I DUE SUPER TESTI SNOBBATI
Le prime indagini, dopo l’assassinio avvenuto in una centralissima piazza del Vomero, cercano di sbattere subito il mostro in prima pagina.
Si tratta di un giovane pregiudicato – l’Agnello per poche settimane sacrificale – che poi risulterà del tutto estraneo al caso.
Tanto basta, a botta calda, per dare ai cittadini l’idea che le forze dell’ordine e soprattutto la magistratura si muovano. Ma non è così.
Tutto fumo. E c’è già il primo odore di depistaggi. Che si confermeranno nei mesi seguenti.
Sarà infatti un frenetico brancolare nel buio, cervellotiche piste seguite, mentre altre, assai più credibili, neanche battute.
E testi cardine, come si suol dire a Napoli, ‘arronzati’, o neanche mai sentiti.
Stiamo parlando, in particolare, di Amato Lamberti e Alfonso Di Maio. Due docenti universitari che conoscevano molto bene Giancarlo, lo stavano frequentando in quel periodo ed erano a conoscenza di tasselli fondamentali che avrebbero subito potuto indirizzare nel senso giusto le indagini. Invece niente.
Storico docente alla facoltà partenopea di Sociologia, per due volte presidente della Provincia di Napoli (di gran lunga il migliore nella storia di quella istituzione), Lamberti è stato il fondatore del mitico “Osservatorio sulla Camorra”, al quale aveva cominciato a collaborare da un paio d’anni Giancarlo. Era il suo pupillo, per lo scrupolo nelle indagini e per la passione civile che infondeva nelle sue ricerche.
La sera prima di essere ammazzato Giancarlo telefona a Lamberti. “E’ bene se domattina presto ci vediamo, ho delle cose da dirti”, taglia corto il giovane cronista. Lamberti coglie nelle sue parole dei segnali di preoccupazione, che cerca poi di illustrare agli inquirenti. I quali, però, non gli danno retta, né ci tengono ad approfondire quanto il sociologo rivela, soprattutto sul fronte delle indagini che Giancarlo stava svolgendo per conto dell’Osservatorio in tema di dopo terremoto & appalti pubblici.
Va ancora peggio a Di Maio, docente di Storia sempre all’Università di Napoli.

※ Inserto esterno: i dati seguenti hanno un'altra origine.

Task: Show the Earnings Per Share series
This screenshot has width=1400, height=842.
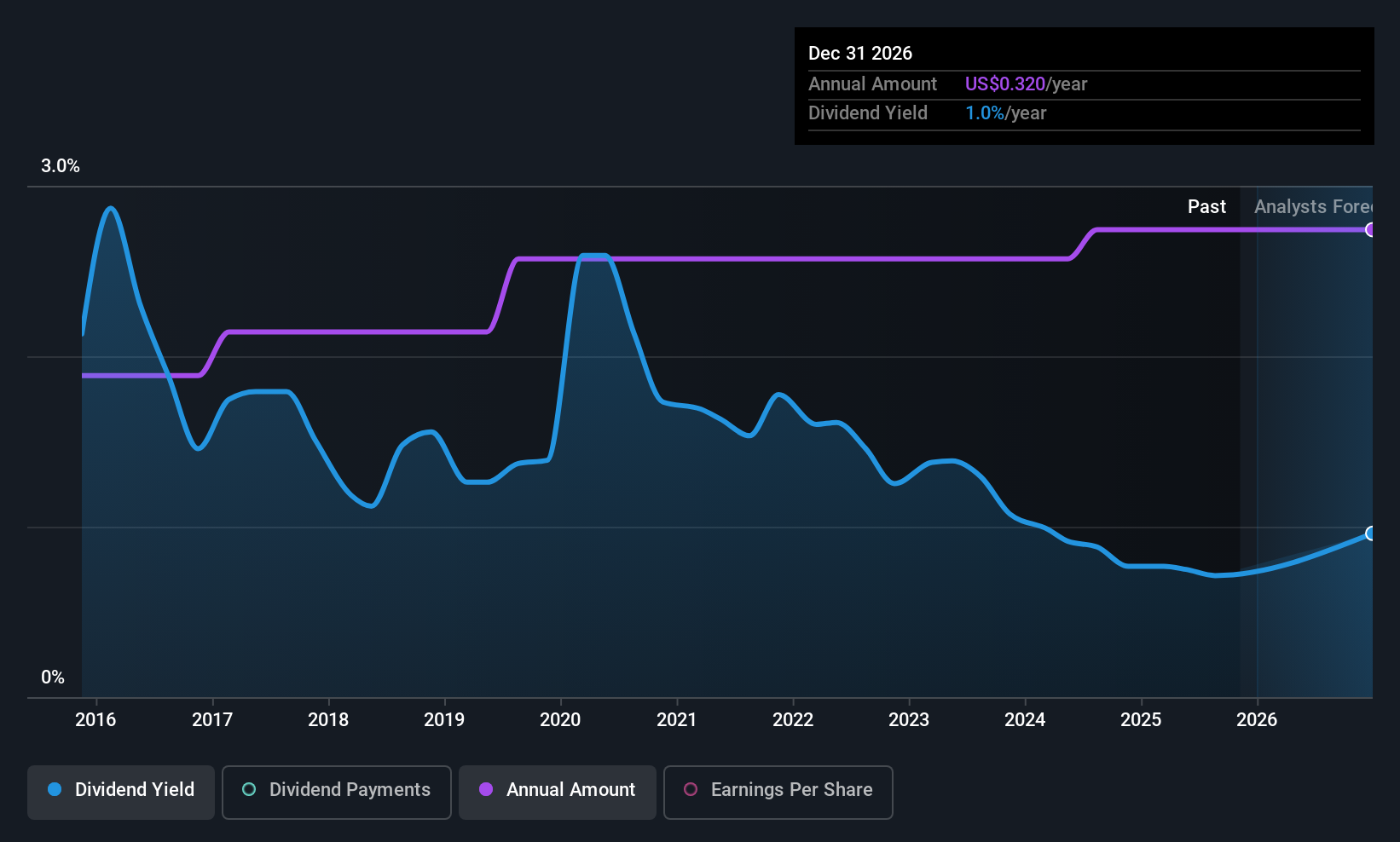Action: (x=778, y=793)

Cerca per ben due volte di parlare con uno dei magistrati (l’altro è Arcibaldo Miller) ai quali vengono affidate le indagini, il sorrentino Guglielmo Palmeri, ma non ci riesce. Fa anticamera per due volte e viene rispedito al mittente.
Incredibile ma vero.
LA CONTROINCHIESTA DELLA VOCE
E’ la Voce a raccogliere, anche su una cassetta audio, la dettagliata e sconvolgente testimonianza rilasciata da Di Maio. Dove si parla per filo e per segno di un libro choc sugli appalti del dopo sisma che Giancarlo stava per dare alle stampe, mentre a brevissimo era prevista l’anticipazione su un grosso settimanale nazionale.

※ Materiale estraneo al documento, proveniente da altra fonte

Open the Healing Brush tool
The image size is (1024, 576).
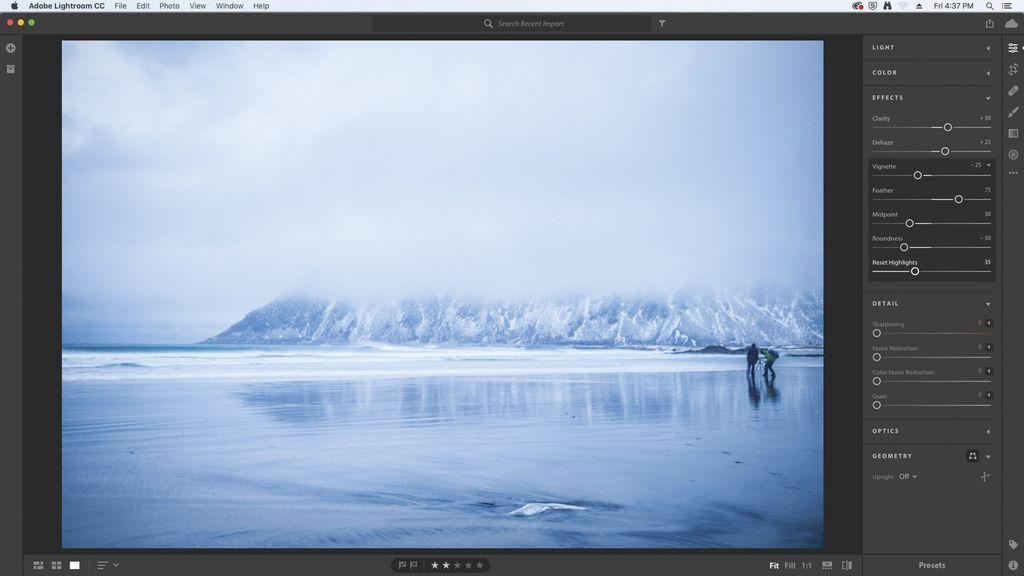pyautogui.click(x=1011, y=90)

Una miscela più che esplosiva: quindi il cronista “doveva morire” e del libro perdersi ogni traccia. Tutto studiato perfettamente a tavolino.
Quando l’inchiesta della magistratura è fresca di archiviazione per via delle non-piste inutilmente seguite, a dicembre 1991 esce lo scoop della Voce (titolo della cover story “Il Super Teste”) con le rivelazioni bomba di Alfonso Di Maio, il teste che la procura di Napoli non ha mai voluto ascoltare. E anche con un’intervista ad Amato Lamberti, l’altra autorevole fonte ‘arronzata’.
Fresca di stampa, una copia della Voce viene consegnata dal suo direttore, Andrea Cinquegrani, nelle mani del procuratore Lucio Di Pietro, esperto di camorra. Cinquegrani consegna anche la cassetta contenente la registrazione del colloquio con Di Maio e verbalizza su alcuni aspetti della vicenda, nonché sull’incontro con il docente universitario che ha portato alla clamorosa intervista.
Nei giorni seguenti titola il Mattino: “Si va verso l’archiviazione della nuova pista”.
Incredibile ma vero. Il quotidiano al quale collaborava con tanta passione e professionalità Giancarlo, gioisce circa l’eventuale archiviazione di una pista che avrebbe potuto contribuire a far luce sul giallo!
Cosa rivelava di tanto grosso Di Maio? Di seguito potete leggere il contenuto dell’intervista del dicembre 1989, quindi 4 anni dopo l’omicidio di piazza Immacolata.
LA BOMBA DEGLI APPALTI POST TERREMOTO
In sostanza, Di Maio forniva ampi e articolati dettagli su una grossa inchiesta che avrebbe rappresentato la spina dorsale del libro al quale Giancarlo aveva appena terminato di lavorare: la pista di un’impresa di Torre Annunziata, IMEC, impegnata nel settore dei prefabbricati e in pole position per gli appalti nel dopo terremoto. Una sigla che aveva, of course, i suoi padrini politici più che eccellenti: ruotanti nell’entourage gavianeo e per la precisione riferibili all’ex sottosegretario DC per la Marina Mercantile Francesco Patriarca, alias Ciccio ‘a promessa. Una cui nipote, guarda caso, all’epoca lavorava come giornalista proprio al Mattino.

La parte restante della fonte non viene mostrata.